Interestingly enough, his school was open to allowing him to take some classes under general ed and some, including his home room under special ed. At first he really liked having his day split between the two, and he did well in all of his classes. He had support for the general ed classes through his special ed teacher and made some friends outside of the special ed class.

But somewhere midway through the year, he started to prefer his special education classes to the general education classes. He made more friends in that class and felt more comfortable and confident there. For the first time in his fifteen years he’s starting to identify more with kids who have disabilities or are more similarly abled to him. One hand it seems like a natural trend.
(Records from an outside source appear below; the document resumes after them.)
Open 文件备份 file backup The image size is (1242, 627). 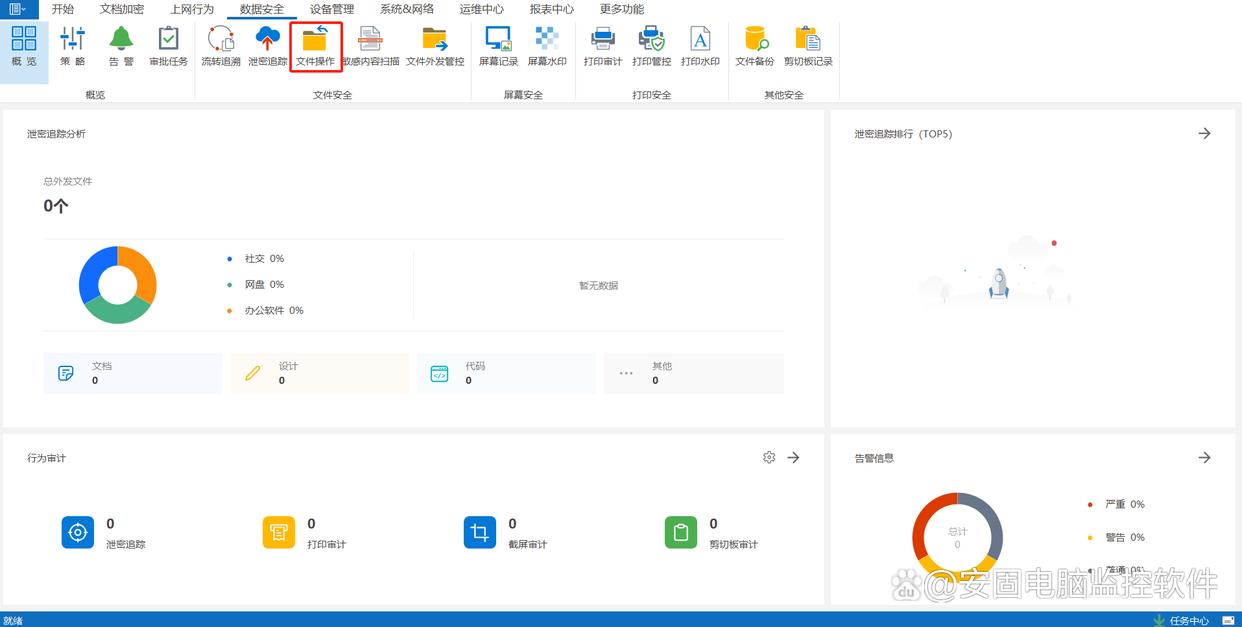(x=755, y=47)
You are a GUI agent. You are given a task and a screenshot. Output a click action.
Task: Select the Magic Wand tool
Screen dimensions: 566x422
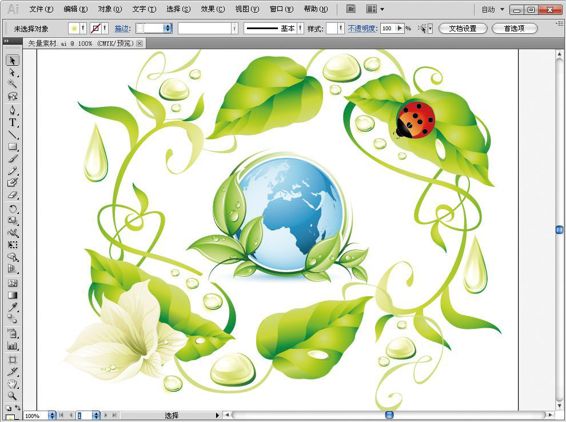point(12,84)
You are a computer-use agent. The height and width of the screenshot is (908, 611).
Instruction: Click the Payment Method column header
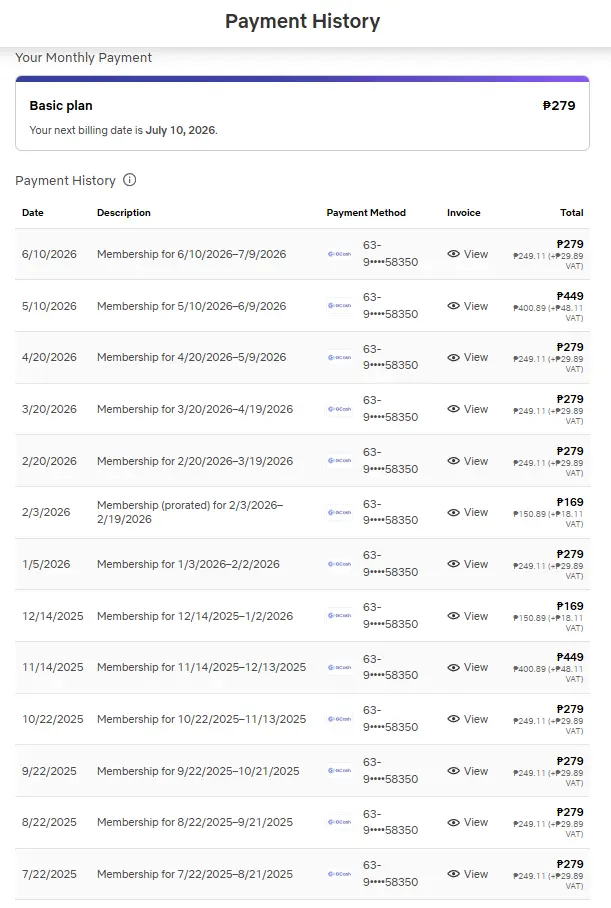pos(366,213)
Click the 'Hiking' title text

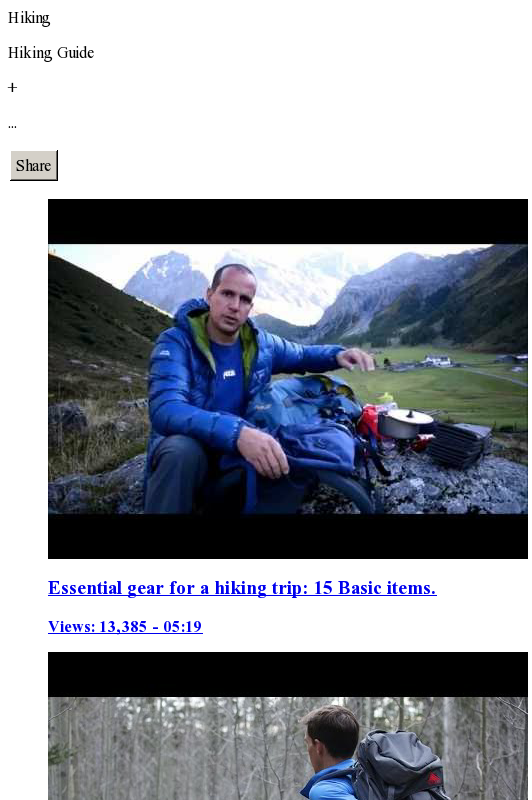click(x=29, y=18)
High school is where most teens start to regroup and find their peeps.

On the other hand, it’s been harder for my husband and I to accept. We both recognize that it’s Cole’s choice and that his happiness is most important but in that way that most special needs parents have to let go of their own notions of what their child’s experience is supposed to look like and adapt to what it does look like, we have had to let go of the idea that having an inclusive education at this level is what’s best for Cole. It’s hard.

Despite the successful school year he’s had, it’s also come with a fair amount of loneliness. He’s made a lot of friends at school, kids he spends every school day with and some riding the bus to and from and school with (so spending roughly from 6:15am until 5pm together), but he doesn’t see these kids outside of school, except one movie date night earlier this summer.

Nor does he see much of his old friends. There are some kids who he was really close to at CHIME who he hasn’t seen since leaving CHIME. I understand it’s the ways things naturally go at this stage in their young lives, but I’m not sure how much he does. The reality is that there’s little intervention that I as a parent can offer. It breaks my heart.

Right now, I’m just hoping the rest of summer will pass quickly and that we can get back to routine of sophomore year, full school days. We’re in the process of building a swimming pool so next summer Cole will be able to enjoy his favorite activity any time he wants…swimming – in his own swimming pool in his own backyard! Hopefully it will provide some social opportunities for him too!